A good way to remember this is PACELC. PACELC reads as ‘When a partition forms choose between being available or being totally consistent in all other cases choose between low latency and consistency’

Can we compensate?

In deciding to use a NoSql technology designers should seek to discover how good a fit the business process is to that technology. The best question to ask of business is 'How do you intend to compensate in the case of inconsistency?'

In the example above, amazon.com, on discovering the inconsistency could contact the client, admit the mistake and offer a voucher on the next purchase and place an express order to get it to them as soon as they can, most of us would be happy with such an outcome.

No room at the hospital

In the research I did for a hospital, who were looking at using NoSql technologies to back the admissions process I asked if they could compensate?

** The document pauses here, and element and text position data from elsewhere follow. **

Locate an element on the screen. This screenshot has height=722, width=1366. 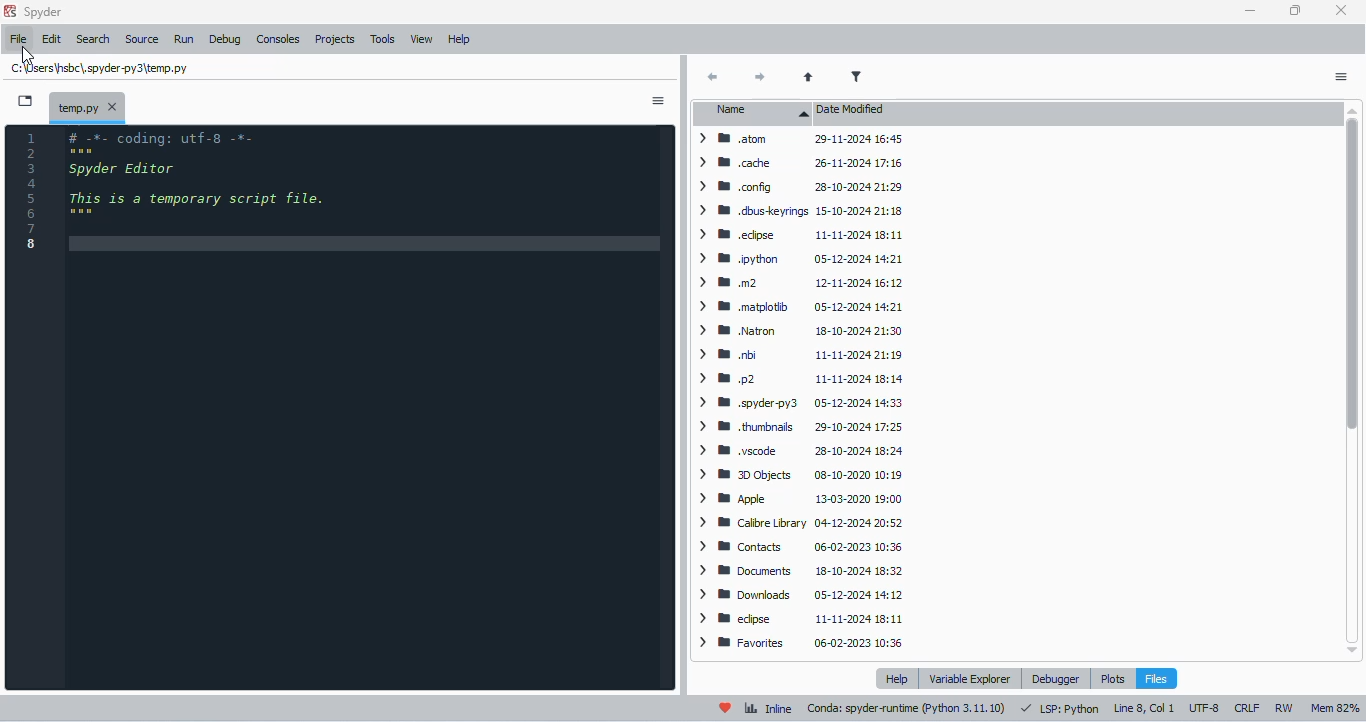
variable explorer is located at coordinates (972, 678).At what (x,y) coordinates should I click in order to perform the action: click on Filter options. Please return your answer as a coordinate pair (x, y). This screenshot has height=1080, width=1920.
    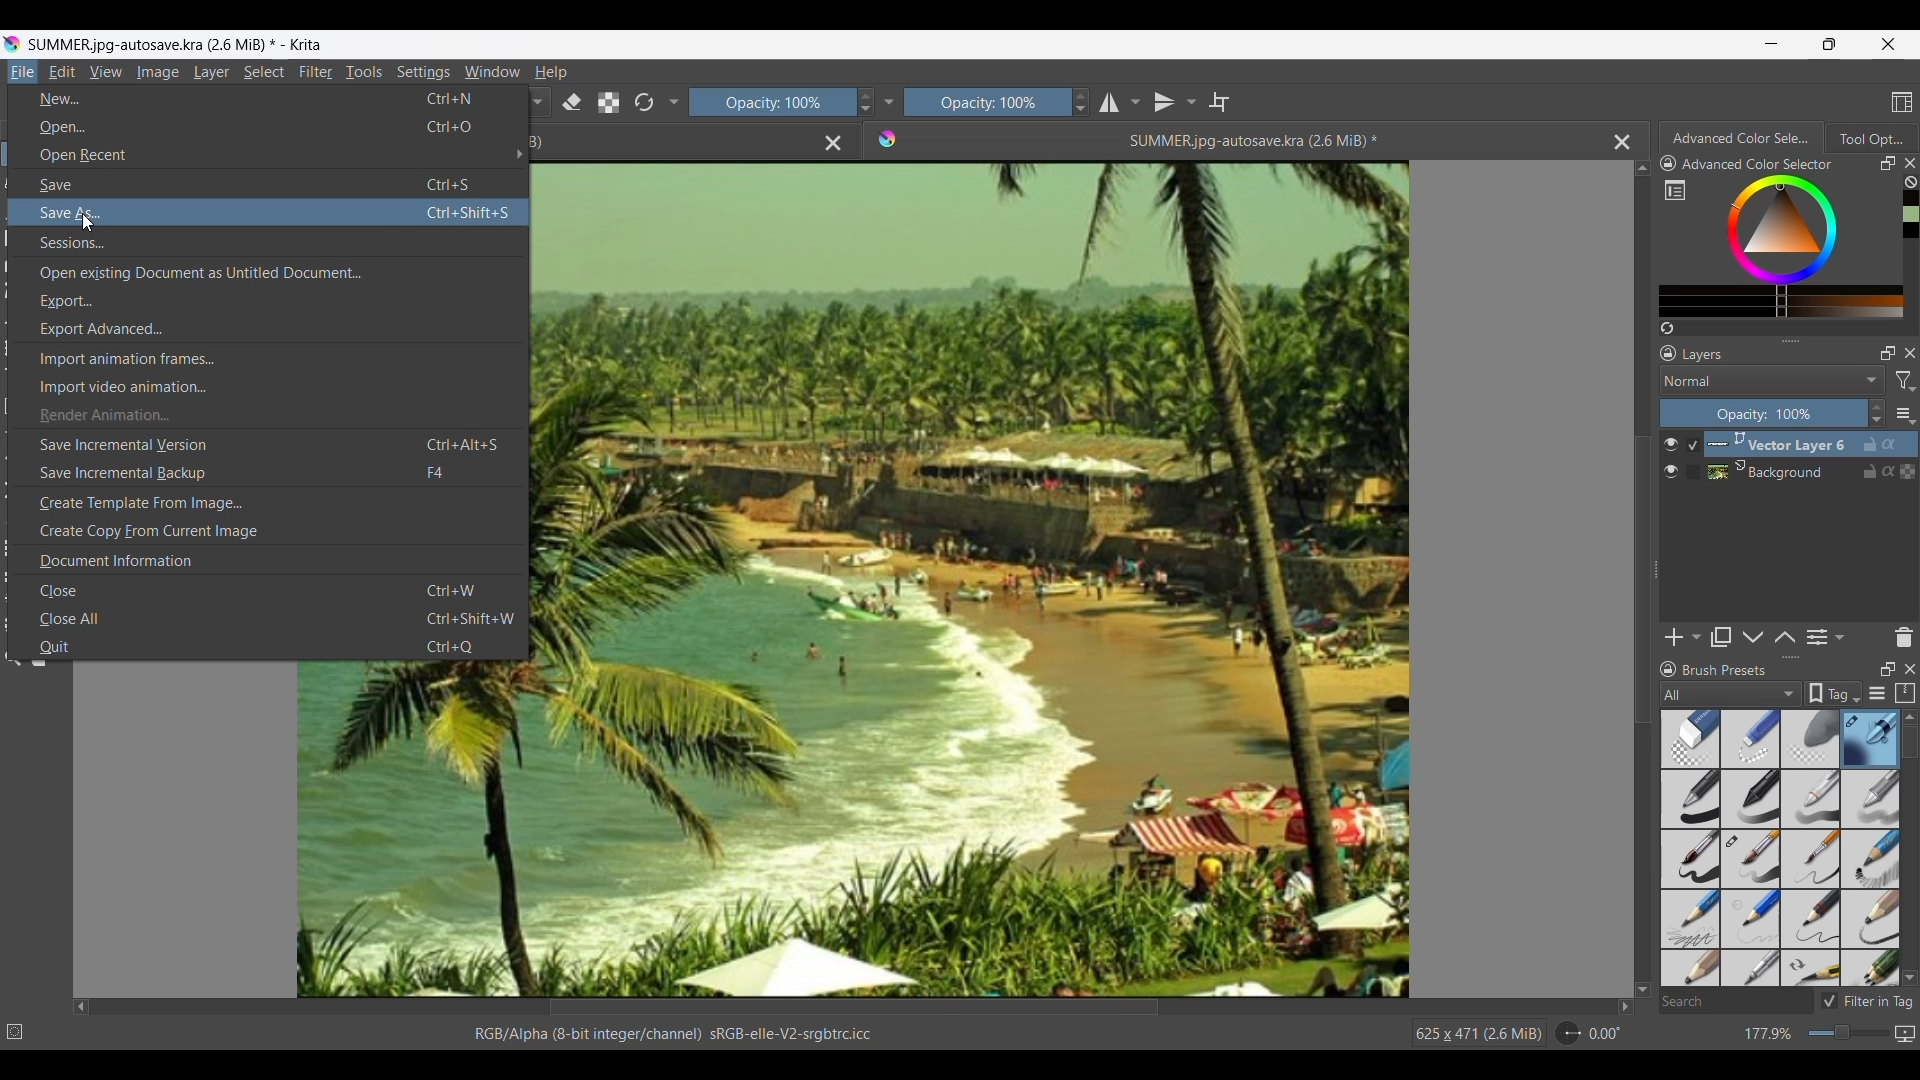
    Looking at the image, I should click on (1904, 381).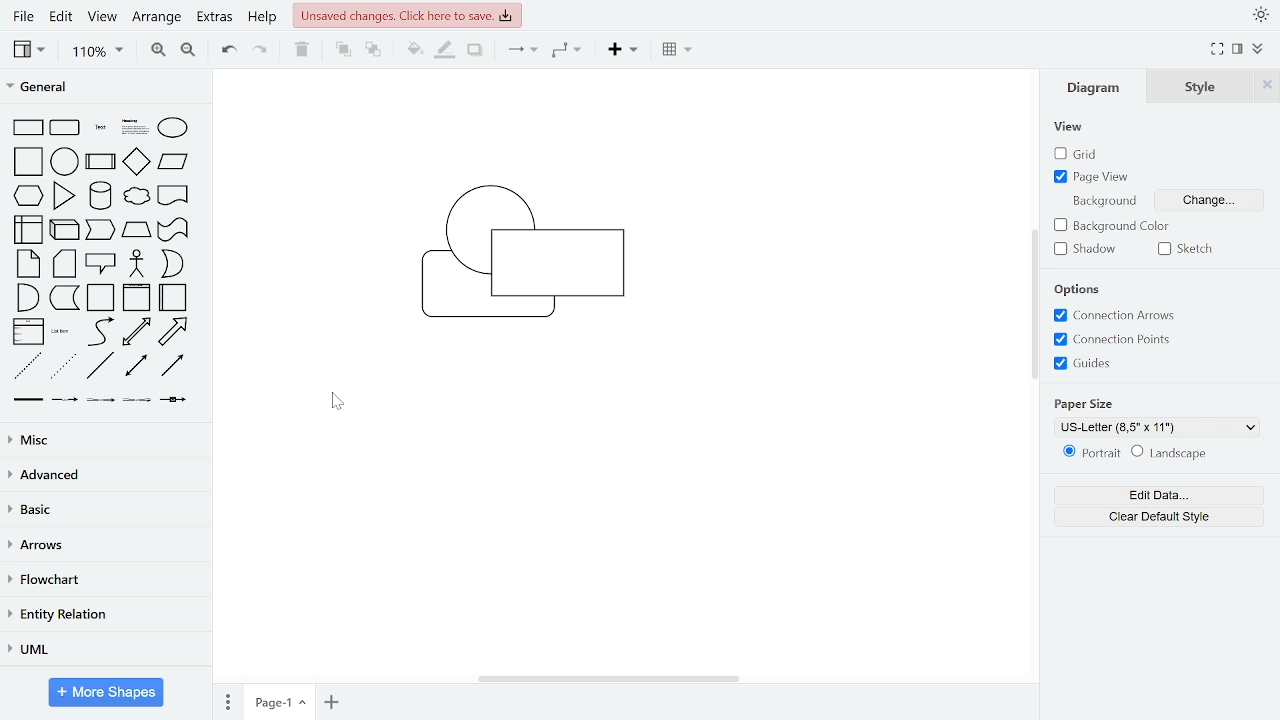 This screenshot has width=1280, height=720. What do you see at coordinates (1119, 226) in the screenshot?
I see `background color` at bounding box center [1119, 226].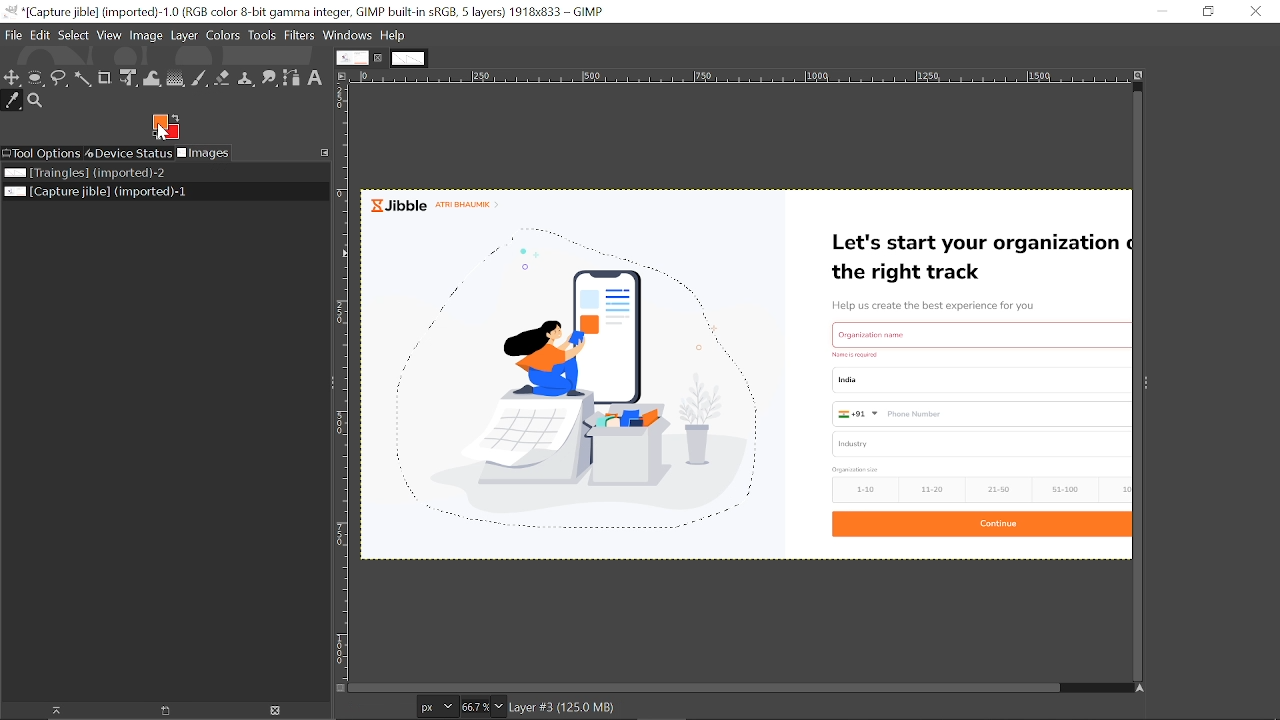 This screenshot has width=1280, height=720. What do you see at coordinates (223, 36) in the screenshot?
I see `Colors` at bounding box center [223, 36]. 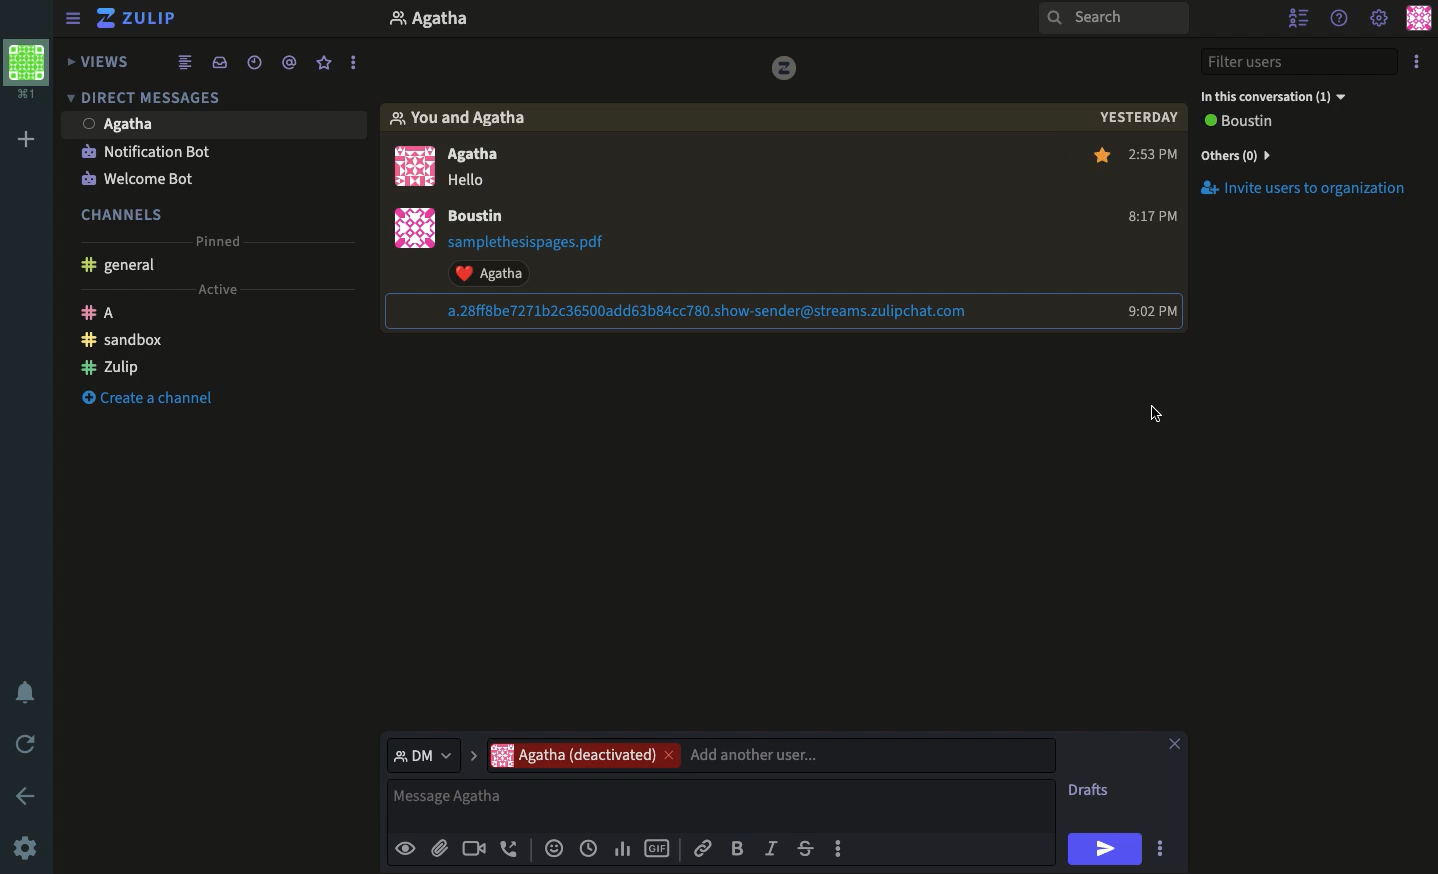 I want to click on File attachment, so click(x=687, y=313).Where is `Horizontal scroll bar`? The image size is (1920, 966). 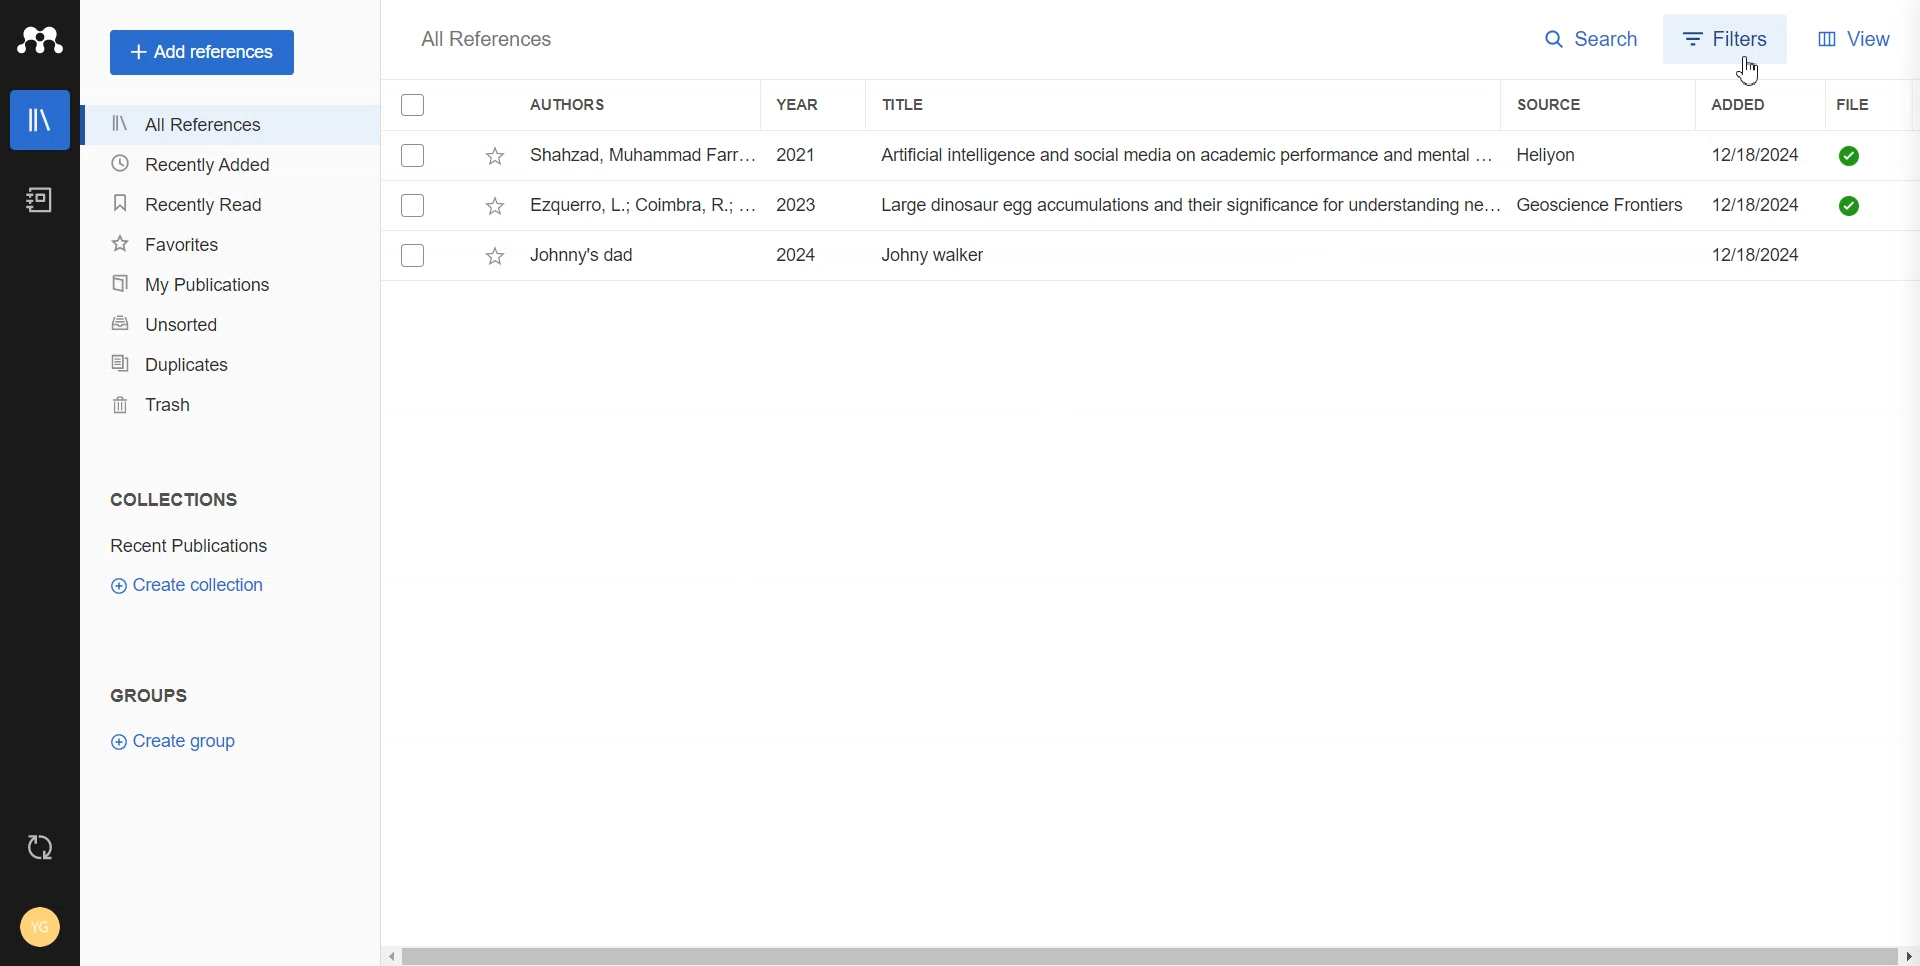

It turned out no, if there are no beds available in the hospital and a sick person arrives due to a consistency mistake, they cannot add more beds into the hospital, and send that sick person on a road trip to the nearest hospital in the group with a bed.

Enterprise Scenarios

Some enterprise scenarios that I can think of are;

  • reading enterprise wide static data out of a NoSql backed in-memory cluster of machines, this makes sense as the data does not go stale often, and the resource needs the high availability and low latency characteristics
  • backing a payment/financial system with NoSql technologies, what is the impact of the customer not seeing the payment reflected immediately?, or what does it mean if a transaction is not included in the invoicing run due to a consistency issue?, it depends on your situation, but at least you have asked the right questions.

Important points

So when considering this type of technologies;

  • first pick the processes that are suitable candidates
  • ask the question 'How do you intent to compensate in the case of inconsistency?'
  • realise that the decision of where to use this technology may be constrained by the ability and willingness of the business to compensate.